The passage of his Preface is worth transcribing:
"Fratrum quorundam nostrorum hortatu sedulo infimus ego, O coenobitarum
S. Emmerammi compulsus sum S. Wolfgangi vitam in libellulis duobus
dissimili interdum, et impolita materie descriptam in unum colligere, et
aliquantulum sublimiori modo corrigere.... Multa etiam quae in libro
neutro inveniebantur, fidelium quorundam attestatione comperta addere
studui, sicque quaedam addendo, quaedam vero fastidiose vel inepte dicta
excerpendo, pluraque etiam corrigendo, sed et capitularia praeponendo.
Vobis O fratres mei exactoresque hujus rei prout ingenioli mei parvitas
permisit obedivi.
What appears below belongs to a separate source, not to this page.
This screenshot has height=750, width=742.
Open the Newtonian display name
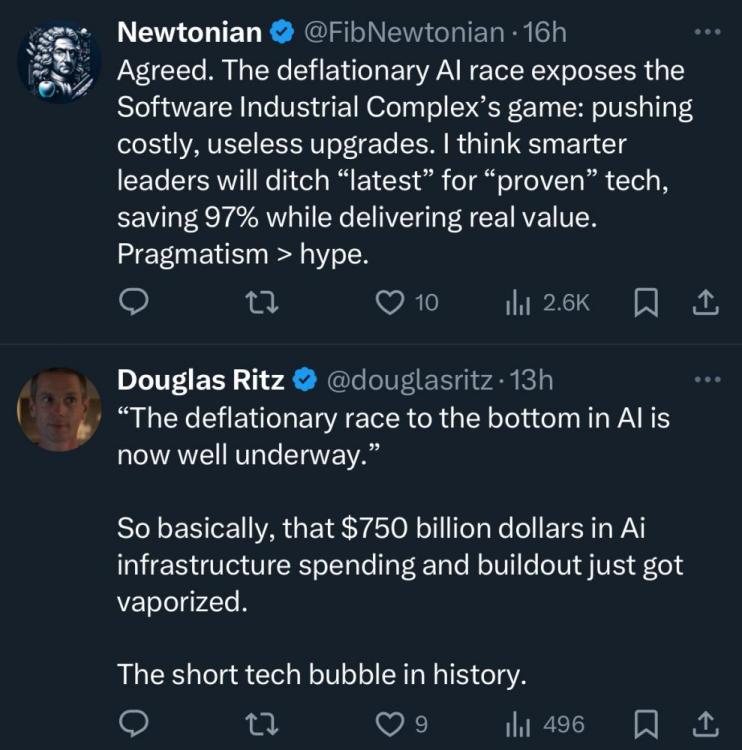point(190,32)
Jam rogo cessate plus tale quid exigere a me." At the
end of the Life he has written:--
"Presul Wolfgange cunctis semper vererande
Haec tua qui scripsi jam memor esto milii
Presbiter et Monachus Otloh quidam vocitatus
Sancte tibi librum Bonifacii tradidit istum."
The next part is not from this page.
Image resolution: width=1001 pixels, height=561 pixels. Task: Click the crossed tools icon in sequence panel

We have here sufficient evidence that Otloh was a worthy predecessor of
the distinguished Benedictines to whom the world of letters has been so
deeply indebted in more recent times.
Dr. Maitland's mention of the calligraphic labours of the nun Diemudis,
Otloh's contemporary, is not a solitary instance: in all ages, the world
has been indebted to the pious zeal of these recluse females for the
multiplication of books of devotion and devout instruction. An instance,
of so late a date as the eve of the invention of printing, now lies
before me, in a thick volume, most beautifully written by fair hands
that must have been long practised in the art.